Difficultés de communication avec les managers de l'équipe et les commerciaux qui doivent impérativement s'améliorer pour redresser la situation sur 2011 ».

L'employeur fait remarquer que Mme [B] avait accepté l'objectif en signant l'avenant à son contrat de travail et n'avait jamais signalé au cours de l'année 2010 le moindre problème ; qu'elle n'a pas contesté non plus les constats du directeur général à l'occasion de son entretien d'évaluation ; que cependant pour l'encourager, la société a décidé de lui accorder le paiement de son salaire variable à hauteur de 70 % de l'atteinte de ses objectifs ce qui correspondait aux avances déjà perçues. 11 observe que les mauvais résultats du département dirigé par Mme [B] ont perduré au cours de l'année 2011, la salariée n'assurant pas le suivi des dossiers sensibles, comme le démontrent le rappel que le directeur général a dû lui faire pour obtenir des informations sur l'avancement du projet « Cognizant » auquel aucune suite n' avait été donnée et le constat d'échec effectué par le même en juin 2011du suivi de plusieurs dossiers, dont un contrat Pfizer perdu en totalité.

Pour encore établir l'insuffisance professionnelle reprochée à l'appelante, la société Umanis Investissement produit aux débats l'attestation de M. [R], ingénieur, qui devait l'aider pour la partie « forfait » de son activité et qui déclare avoir relevé chez la salariée une absence complète de compréhension des enjeux et du suivi financier budgétaire d'un projet au forfait ce qui entraînait une perte totale de confiance de la part des chefs de projet, directeurs de projet et une démotivation générale des équipes conduisant à des démissions régulières, ainsi que celle de Mme [Y] [J], chargée de l'assister pour la partie comptable, qui affirme que Mme [B] avait de faibles compétences en gestion et n'avait pu sans son aide mettre en place la planification de l'occupation des consultants sur les contrats clients.

L'employeur invoque également l'audit effectué en septembre 2011 au sein de l'unité confiée à la direction de Mme [B], qui a révélé une carence de pilotage avéré provoquant la dérive de nombreux projets.

L'auteur de l'audit précise dans son attestation que le processus d'estimation des charges pour vendre les projets donnait des résultats totalement faux et aberrants et cite l'exemple des tâches de saisie par des opératrices qui avaient été estimées à 10 secondes par tâche alors que celles-ci mettaient réellement huit minutes ce qui entraînait un impact majeur sur la marge des projets concernés par des tâches de saisie.

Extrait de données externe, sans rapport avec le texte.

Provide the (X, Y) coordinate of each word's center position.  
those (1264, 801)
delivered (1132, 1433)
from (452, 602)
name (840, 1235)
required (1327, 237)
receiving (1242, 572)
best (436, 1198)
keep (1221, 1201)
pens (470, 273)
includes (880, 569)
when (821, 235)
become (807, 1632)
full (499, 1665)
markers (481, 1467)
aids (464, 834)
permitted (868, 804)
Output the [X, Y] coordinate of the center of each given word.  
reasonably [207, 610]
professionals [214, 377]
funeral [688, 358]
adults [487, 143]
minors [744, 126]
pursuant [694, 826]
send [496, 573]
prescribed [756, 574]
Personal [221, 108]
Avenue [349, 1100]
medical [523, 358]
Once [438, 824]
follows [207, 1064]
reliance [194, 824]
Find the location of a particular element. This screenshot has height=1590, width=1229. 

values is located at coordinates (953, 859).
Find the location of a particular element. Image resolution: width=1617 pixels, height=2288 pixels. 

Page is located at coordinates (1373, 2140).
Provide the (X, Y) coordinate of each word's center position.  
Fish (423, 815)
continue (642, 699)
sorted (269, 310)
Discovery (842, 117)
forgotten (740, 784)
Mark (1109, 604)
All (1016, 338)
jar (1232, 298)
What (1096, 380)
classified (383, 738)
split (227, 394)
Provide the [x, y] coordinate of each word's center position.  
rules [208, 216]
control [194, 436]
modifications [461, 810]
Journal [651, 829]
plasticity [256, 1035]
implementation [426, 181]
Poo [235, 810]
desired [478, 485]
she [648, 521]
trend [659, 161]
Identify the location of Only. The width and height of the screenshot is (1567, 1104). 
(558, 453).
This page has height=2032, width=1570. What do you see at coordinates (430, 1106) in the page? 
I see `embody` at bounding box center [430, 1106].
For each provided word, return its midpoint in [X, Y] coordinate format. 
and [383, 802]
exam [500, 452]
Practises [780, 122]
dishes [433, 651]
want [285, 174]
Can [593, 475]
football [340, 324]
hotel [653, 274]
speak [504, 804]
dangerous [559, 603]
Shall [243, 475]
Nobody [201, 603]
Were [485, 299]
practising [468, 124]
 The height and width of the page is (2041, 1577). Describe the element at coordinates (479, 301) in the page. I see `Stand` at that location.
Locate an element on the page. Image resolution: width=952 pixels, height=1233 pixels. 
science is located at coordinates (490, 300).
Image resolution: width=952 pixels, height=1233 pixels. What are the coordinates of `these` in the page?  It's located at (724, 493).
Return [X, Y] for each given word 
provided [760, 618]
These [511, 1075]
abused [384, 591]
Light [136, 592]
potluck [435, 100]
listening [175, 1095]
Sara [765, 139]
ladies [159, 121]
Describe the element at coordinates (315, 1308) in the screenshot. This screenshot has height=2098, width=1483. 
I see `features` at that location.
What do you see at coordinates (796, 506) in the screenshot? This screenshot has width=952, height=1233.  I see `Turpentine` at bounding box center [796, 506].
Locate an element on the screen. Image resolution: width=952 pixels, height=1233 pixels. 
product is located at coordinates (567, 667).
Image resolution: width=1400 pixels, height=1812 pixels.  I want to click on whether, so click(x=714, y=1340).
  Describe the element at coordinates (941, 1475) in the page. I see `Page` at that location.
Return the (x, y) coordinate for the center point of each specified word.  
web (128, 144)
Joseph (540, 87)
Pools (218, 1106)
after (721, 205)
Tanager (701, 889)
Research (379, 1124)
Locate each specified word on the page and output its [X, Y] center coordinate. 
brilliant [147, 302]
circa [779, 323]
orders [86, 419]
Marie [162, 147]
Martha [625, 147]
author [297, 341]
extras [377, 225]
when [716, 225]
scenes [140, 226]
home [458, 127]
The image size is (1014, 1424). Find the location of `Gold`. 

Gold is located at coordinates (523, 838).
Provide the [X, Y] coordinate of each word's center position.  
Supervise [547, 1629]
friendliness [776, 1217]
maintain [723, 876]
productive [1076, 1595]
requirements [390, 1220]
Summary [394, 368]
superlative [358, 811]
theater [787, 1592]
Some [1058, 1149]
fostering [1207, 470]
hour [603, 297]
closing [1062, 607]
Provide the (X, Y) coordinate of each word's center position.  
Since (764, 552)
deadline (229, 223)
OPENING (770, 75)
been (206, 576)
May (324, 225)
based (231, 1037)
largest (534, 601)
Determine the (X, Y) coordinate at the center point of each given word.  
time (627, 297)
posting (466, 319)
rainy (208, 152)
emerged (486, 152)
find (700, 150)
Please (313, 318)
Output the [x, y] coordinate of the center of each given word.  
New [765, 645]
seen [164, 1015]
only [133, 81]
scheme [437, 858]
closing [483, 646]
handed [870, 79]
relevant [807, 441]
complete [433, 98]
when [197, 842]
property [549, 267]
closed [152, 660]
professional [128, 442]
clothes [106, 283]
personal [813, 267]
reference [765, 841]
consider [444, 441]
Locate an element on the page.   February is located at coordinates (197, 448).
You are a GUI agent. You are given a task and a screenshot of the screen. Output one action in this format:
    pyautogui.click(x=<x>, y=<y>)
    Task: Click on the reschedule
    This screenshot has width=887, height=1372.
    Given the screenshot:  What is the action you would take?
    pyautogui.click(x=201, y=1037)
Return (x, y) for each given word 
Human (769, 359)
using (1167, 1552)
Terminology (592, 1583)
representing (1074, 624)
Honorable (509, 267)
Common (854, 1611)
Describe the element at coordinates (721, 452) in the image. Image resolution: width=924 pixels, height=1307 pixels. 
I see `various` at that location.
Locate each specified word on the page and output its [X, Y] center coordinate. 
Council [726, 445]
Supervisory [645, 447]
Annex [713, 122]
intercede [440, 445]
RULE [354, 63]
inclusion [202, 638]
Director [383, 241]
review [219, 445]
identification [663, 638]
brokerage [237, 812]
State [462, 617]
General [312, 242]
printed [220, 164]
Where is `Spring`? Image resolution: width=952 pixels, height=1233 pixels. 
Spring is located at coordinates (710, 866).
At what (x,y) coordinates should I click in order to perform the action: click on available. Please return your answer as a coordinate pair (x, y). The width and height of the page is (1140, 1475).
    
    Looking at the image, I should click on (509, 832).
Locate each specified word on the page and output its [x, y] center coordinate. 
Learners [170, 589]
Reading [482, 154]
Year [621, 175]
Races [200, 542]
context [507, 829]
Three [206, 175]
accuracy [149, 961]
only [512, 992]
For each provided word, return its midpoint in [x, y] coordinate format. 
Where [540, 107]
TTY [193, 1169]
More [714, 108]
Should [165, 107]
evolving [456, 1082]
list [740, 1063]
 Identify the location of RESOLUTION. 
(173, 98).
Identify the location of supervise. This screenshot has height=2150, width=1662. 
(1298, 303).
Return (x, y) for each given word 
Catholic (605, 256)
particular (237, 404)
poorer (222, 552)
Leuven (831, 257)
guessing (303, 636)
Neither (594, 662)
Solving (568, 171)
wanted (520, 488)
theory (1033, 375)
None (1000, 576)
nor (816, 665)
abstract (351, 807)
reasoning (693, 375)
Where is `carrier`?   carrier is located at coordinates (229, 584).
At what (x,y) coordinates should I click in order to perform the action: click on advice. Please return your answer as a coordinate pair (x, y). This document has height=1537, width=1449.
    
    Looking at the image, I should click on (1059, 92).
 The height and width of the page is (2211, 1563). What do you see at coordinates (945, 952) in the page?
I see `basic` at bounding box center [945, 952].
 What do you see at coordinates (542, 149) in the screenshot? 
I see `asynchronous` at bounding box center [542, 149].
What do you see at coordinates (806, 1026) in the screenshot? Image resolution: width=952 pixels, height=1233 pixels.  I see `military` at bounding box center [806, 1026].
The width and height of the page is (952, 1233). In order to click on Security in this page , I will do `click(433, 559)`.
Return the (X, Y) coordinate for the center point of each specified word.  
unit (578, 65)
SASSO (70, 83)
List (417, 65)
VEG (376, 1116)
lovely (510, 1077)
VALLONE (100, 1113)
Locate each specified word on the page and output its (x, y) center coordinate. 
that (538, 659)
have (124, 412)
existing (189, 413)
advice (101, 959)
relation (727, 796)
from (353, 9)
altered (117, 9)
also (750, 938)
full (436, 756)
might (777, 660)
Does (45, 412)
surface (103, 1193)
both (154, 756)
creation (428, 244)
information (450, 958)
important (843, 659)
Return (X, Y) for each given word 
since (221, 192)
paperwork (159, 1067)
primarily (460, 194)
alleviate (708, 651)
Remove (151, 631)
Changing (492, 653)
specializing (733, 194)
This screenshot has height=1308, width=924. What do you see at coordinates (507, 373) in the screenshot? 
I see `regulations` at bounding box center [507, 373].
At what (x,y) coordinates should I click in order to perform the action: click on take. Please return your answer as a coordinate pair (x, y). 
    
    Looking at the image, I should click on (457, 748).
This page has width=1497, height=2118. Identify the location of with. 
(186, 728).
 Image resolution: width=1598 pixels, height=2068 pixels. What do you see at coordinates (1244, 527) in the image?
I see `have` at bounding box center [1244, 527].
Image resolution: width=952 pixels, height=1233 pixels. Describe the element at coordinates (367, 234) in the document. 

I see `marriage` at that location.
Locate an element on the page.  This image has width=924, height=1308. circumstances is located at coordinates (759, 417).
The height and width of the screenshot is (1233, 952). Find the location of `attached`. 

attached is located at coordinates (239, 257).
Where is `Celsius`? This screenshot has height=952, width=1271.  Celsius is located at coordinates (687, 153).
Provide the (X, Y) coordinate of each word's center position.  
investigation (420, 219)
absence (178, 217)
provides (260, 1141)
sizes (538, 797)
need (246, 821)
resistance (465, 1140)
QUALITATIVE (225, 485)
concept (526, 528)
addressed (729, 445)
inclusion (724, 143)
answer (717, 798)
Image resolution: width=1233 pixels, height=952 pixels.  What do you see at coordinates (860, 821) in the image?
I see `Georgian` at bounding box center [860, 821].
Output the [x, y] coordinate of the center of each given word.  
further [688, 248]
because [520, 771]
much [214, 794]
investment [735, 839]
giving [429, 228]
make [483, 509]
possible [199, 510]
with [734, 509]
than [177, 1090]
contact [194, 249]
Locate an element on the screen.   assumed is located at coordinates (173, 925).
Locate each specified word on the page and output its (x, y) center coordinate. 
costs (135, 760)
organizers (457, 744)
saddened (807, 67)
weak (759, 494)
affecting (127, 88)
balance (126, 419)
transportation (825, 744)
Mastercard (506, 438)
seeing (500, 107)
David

Il ajoute qu'il n'y avait aucune gestion de risque et processus d'alerte, que le pilotage du périmètre des projets était très insuffisant, aucun planning n'étant utilisé, aucun suivi du reste à faire n'étant établi, le tout entraînant une constatation très tardive des dérives avec de graves impacts financiers sur les projets concernés.

L'employeur fait encore valoir que le 25 janvier 2011, il a constaté une situation de sur-effectif dans l'équipe de Mme [B] où il existait 140 jours « d'inter contrat » donc non facturables ce qui signifiait que certains salariés étaient rémunérés sans être affectés à des missions spécifiques.